KonfliktKultur
Unsere Schule legt großen Wert darauf, dass Schülerinnen und Schüler lernen, Konflikte fair, respektvoll und eigenverantwortlich zu lösen. Im Rahmen des Programms „KonfliktKultur“ werden gezielt soziale Kompetenzen gestärkt und ein positives Miteinander gefördert.
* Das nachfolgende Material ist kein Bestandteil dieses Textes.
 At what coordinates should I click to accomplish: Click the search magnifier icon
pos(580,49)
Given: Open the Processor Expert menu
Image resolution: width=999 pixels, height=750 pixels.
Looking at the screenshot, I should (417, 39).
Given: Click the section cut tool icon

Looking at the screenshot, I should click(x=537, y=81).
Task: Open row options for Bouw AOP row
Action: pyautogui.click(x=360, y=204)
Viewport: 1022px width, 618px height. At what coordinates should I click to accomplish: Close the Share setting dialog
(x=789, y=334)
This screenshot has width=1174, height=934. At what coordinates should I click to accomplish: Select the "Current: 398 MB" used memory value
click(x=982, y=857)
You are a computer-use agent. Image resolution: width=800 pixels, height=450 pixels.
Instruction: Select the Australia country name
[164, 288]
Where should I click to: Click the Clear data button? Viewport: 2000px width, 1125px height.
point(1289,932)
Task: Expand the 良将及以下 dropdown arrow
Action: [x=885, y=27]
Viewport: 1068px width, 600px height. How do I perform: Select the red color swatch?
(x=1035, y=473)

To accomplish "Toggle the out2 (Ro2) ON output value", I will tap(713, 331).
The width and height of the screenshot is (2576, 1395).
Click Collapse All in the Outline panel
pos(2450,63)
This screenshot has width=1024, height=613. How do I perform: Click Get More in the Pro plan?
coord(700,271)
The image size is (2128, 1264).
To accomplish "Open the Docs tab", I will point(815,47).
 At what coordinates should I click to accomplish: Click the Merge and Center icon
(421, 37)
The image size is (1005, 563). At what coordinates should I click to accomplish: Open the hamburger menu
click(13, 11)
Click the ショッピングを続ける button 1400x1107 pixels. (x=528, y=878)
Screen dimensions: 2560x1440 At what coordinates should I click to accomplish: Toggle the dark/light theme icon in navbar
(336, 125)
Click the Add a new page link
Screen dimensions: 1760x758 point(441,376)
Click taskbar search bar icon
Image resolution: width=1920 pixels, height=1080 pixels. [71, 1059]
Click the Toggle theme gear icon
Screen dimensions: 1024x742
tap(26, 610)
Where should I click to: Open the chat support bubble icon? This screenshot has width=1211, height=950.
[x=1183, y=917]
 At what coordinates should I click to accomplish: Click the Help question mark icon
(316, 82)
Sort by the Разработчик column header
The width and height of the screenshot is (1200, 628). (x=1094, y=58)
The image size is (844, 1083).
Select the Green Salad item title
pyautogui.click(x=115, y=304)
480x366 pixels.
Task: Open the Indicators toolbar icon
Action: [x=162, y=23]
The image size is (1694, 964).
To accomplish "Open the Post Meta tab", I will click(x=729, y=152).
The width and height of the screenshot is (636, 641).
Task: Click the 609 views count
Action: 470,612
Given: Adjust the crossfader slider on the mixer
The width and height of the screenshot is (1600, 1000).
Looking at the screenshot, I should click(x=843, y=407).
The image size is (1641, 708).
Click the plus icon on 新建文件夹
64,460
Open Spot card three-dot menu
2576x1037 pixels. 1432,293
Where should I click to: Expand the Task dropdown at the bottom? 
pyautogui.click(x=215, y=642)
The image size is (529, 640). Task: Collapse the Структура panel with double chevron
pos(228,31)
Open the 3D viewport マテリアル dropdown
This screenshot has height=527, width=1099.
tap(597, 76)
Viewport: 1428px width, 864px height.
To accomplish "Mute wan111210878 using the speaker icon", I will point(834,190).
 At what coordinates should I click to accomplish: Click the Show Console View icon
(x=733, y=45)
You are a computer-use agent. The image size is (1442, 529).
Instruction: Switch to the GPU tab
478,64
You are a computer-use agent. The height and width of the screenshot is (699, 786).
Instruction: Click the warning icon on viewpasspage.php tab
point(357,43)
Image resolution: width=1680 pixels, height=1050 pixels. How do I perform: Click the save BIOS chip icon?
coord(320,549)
Jedes Jahr werden ausgewählte Schülerinnen und Schüler der 7. Klasse zu Streitschlichterinnen und Streitschlichtern ausgebildet. Sie unterstützen jüngere Kinder dabei, Konflikte eigenständig zu klären und gemeinsam Lösungen zu entwickeln, mit denen alle Beteiligten zufrieden sind. Dabei werden Gefühle, Bedürfnisse und unterschiedliche Sichtweisen berücksichtigt.
Ausgebildete Schulmediatorinnen und Schulmediatoren begleiten Konflikte professionell und führen bei Bedarf einen Tat-Ausgleich durch. Im Mittelpunkt steht dabei die Übernahme von Verantwortung, das Einnehmen der Perspektive anderer sowie das Ziel, entstandenes Unrecht durch persönliche Wiedergutmachung auszugleichen.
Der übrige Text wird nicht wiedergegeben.